State how many lines in the listing include the word "dropdown", and give no other text.

——

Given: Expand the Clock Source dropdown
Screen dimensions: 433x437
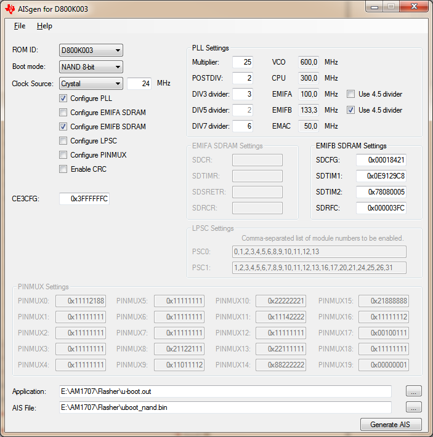Looking at the screenshot, I should [x=91, y=84].
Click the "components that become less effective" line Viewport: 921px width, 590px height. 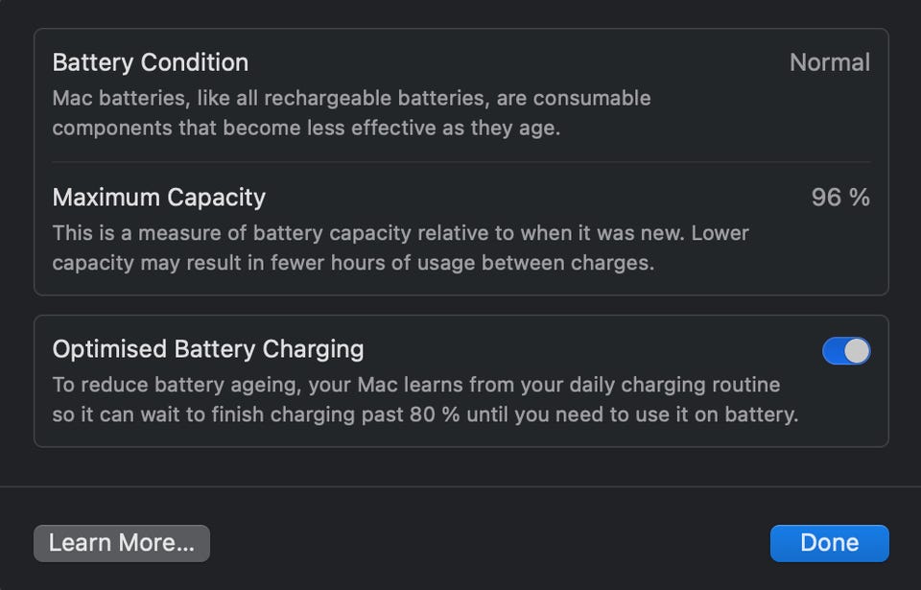(305, 128)
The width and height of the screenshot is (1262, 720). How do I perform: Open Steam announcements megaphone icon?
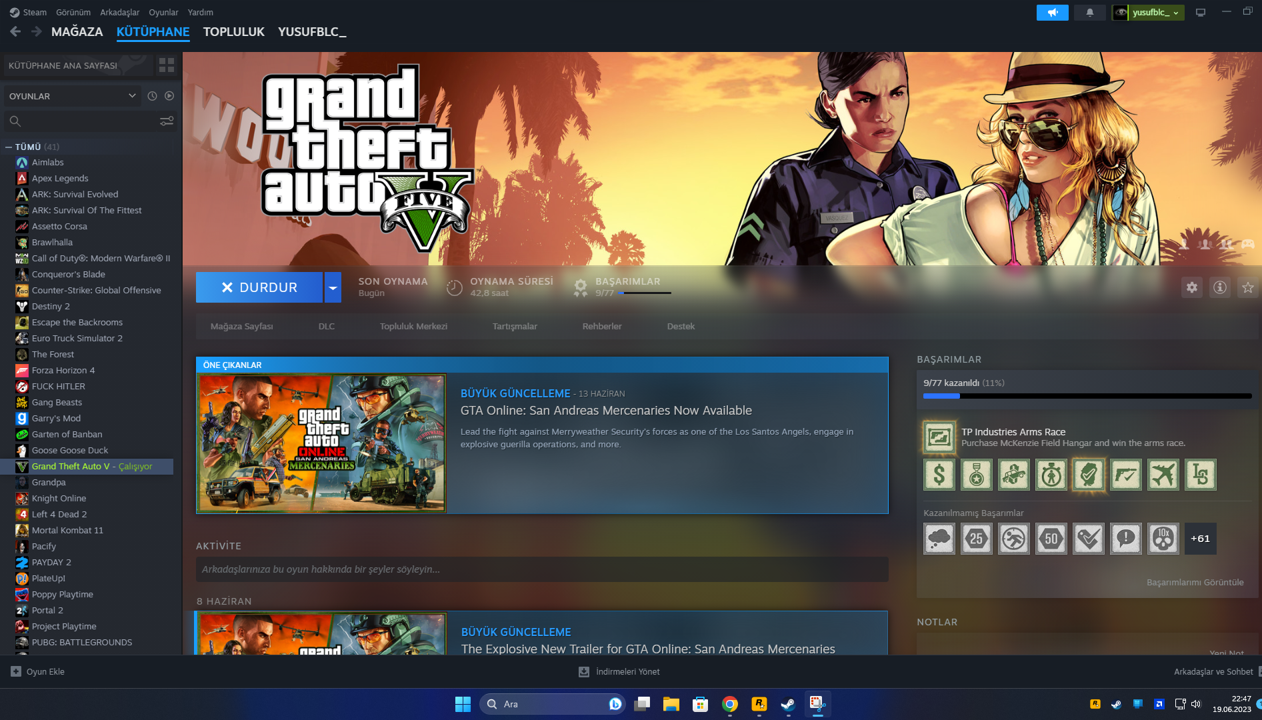point(1052,13)
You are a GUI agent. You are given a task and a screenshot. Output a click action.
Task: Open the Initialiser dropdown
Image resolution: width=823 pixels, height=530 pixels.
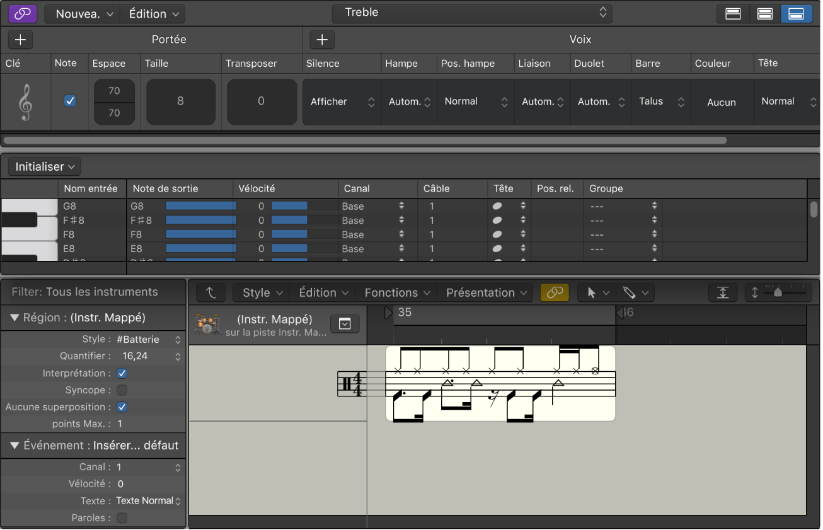[45, 166]
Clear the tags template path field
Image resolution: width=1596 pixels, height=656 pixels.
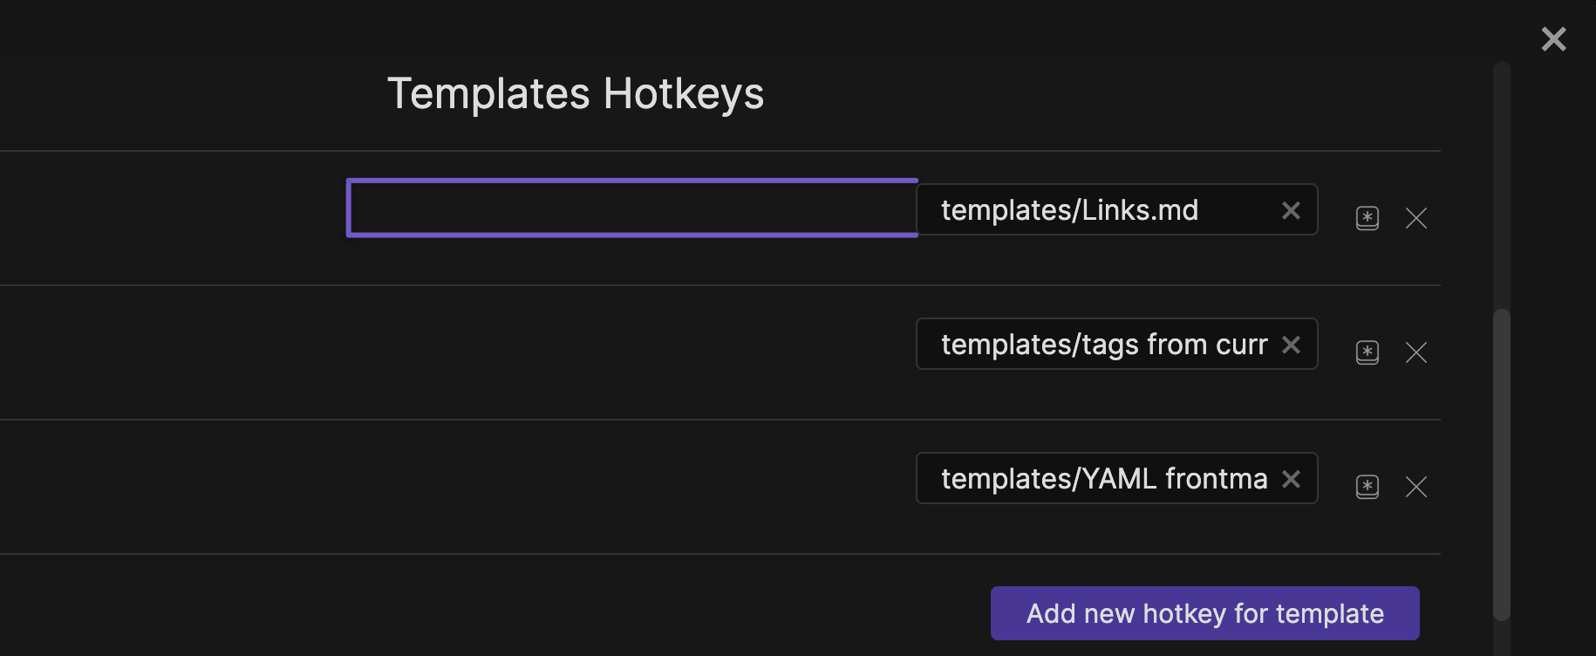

——

Exercise response:
2